→ Task instructions:
a. Answer these from the article on self-awareness in leadership:
(i) According to Tasha Eurich's research, what percentage of people are self-aware?
(ii) Whose demise did Alan Mulally turn around?
(iii) Which source gives the definition of self-awareness that the article finds most practical?
b. Repeat the article on self-awareness in leadership word for word, between "According to research" and "comes from VeryWellMind.", inclusive.

→ Selection:
^^^^^^^^
The Hidden Benefits of Self-Awareness in Leadership and Teamwork
Self-awareness in leadership is a critical factor in building strong teams and fostering productivity. Research shows that leaders who understand their own values, emotions, and behaviors inspire their teams to perform at their best, creating an environment of trust and collaboration.
Almost everyone thinks they’re self-aware.
According to research by Tasha Eurich, only 10-15% of people are self-aware from the perspective of knowing yourself, what’s important to you and recognizing how your words and actions impact those around you.
What may surprise you is how much self-awareness in leadership impacts your team.
Alan Mulally who turned around the demise of Ford said “How far the team gets is completely dependent on the leader’s level of self-awareness.”
While there are many definitions of self-awareness, the one I find most practical comes from VeryWellMind.
“Self-awareness is your ability to perceive and understand the things that make you who you are as an individual, including your personality, actions, values, beliefs, emotions, and thoughts.”
Here are (5) examples of why knowing yourself improves your leadership and team performance.
- Teams led by self-aware leaders are more productive than those with less self-aware leaders
- When leaders commit to confronting their flaws while also striving to improve, their team is motivated to do the same.
^^^^^^^^
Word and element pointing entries
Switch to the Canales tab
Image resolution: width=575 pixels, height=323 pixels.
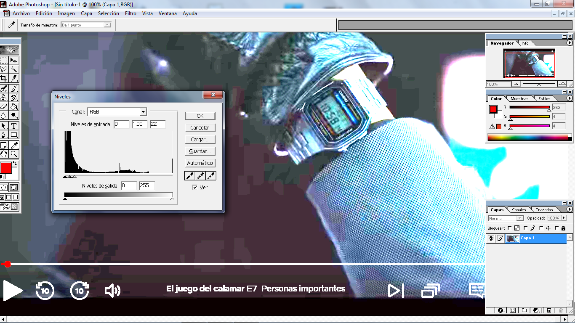point(519,209)
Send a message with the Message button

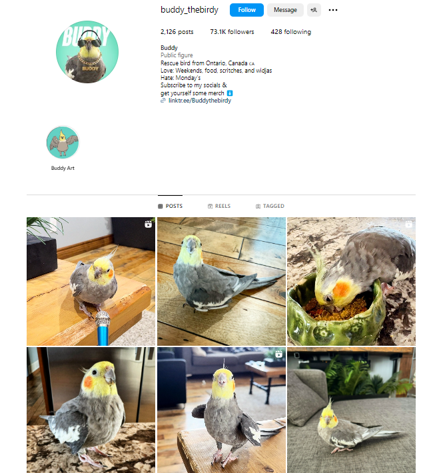(285, 10)
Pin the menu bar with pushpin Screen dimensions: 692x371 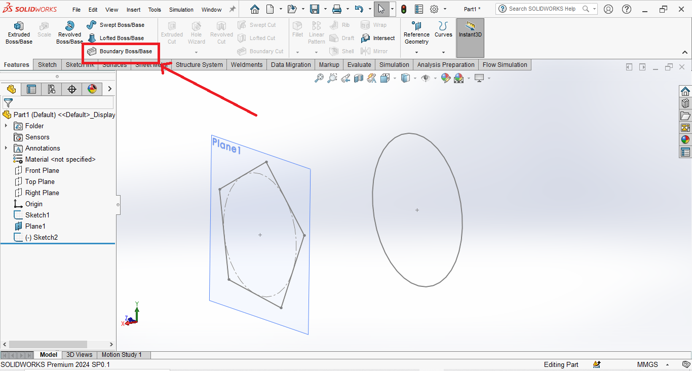coord(233,9)
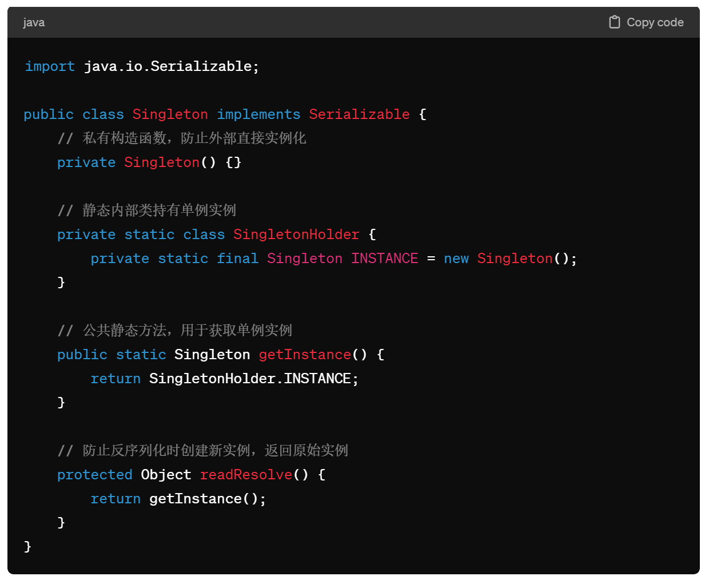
^^^^^^^^
→ Solution set:
a.
(i) 10-15%
(ii) Ford
(iii) VeryWellMind

b.
According to research by Tasha Eurich, only 10-15% of people are self-aware from the perspective of knowing yourself, what’s important to you and recognizing how your words and actions impact those around you.
What may surprise you is how much self-awareness in leadership impacts your team.
Alan Mulally who turned around the demise of Ford said “How far the team gets is completely dependent on the leader’s level of self-awareness.”
While there are many definitions of self-awareness, the one I find most practical comes from VeryWellMind.